» PROMPT
An exact copy of every record is the expected answer.

________________

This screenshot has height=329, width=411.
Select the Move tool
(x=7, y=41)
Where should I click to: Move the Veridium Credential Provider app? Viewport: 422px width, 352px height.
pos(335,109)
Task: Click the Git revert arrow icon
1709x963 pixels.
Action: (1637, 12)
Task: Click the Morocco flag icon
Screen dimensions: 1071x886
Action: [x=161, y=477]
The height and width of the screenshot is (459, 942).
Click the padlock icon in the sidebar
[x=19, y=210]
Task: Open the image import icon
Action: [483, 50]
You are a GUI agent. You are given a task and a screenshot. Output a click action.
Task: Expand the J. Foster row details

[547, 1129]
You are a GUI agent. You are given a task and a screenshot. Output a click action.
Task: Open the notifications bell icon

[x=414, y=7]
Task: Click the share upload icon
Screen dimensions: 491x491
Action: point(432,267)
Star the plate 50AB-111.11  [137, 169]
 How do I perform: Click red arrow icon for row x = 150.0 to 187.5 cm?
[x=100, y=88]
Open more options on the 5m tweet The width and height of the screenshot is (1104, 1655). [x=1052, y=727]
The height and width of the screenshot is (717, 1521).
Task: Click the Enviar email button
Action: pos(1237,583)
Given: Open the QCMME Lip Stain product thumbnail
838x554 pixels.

________________

» TASK SOLUTION
This screenshot has height=329, width=411.
Select the Move tool
(x=7, y=41)
Where should I click to: Move the Veridium Credential Provider app? Viewport: 422px width, 352px height.
pos(335,109)
Task: Click the Git revert arrow icon
1709x963 pixels.
Action: (1637, 12)
Task: Click the Morocco flag icon
Screen dimensions: 1071x886
Action: [x=161, y=477]
The height and width of the screenshot is (459, 942).
Click the padlock icon in the sidebar
[x=19, y=210]
Task: Open the image import icon
Action: [483, 50]
You are a GUI agent. You are given a task and a screenshot. Output a click action.
Task: Expand the J. Foster row details

[547, 1129]
You are a GUI agent. You are given a task and a screenshot. Output a click action.
Task: Open the notifications bell icon

[x=414, y=7]
Task: Click the share upload icon
Screen dimensions: 491x491
Action: point(432,267)
Star the plate 50AB-111.11  [137, 169]
 How do I perform: Click red arrow icon for row x = 150.0 to 187.5 cm?
[x=100, y=88]
Open more options on the 5m tweet The width and height of the screenshot is (1104, 1655). [x=1052, y=727]
The height and width of the screenshot is (717, 1521).
Task: Click the Enviar email button
Action: pos(1237,583)
Given: Open the QCMME Lip Stain product thumbnail
838x554 pixels.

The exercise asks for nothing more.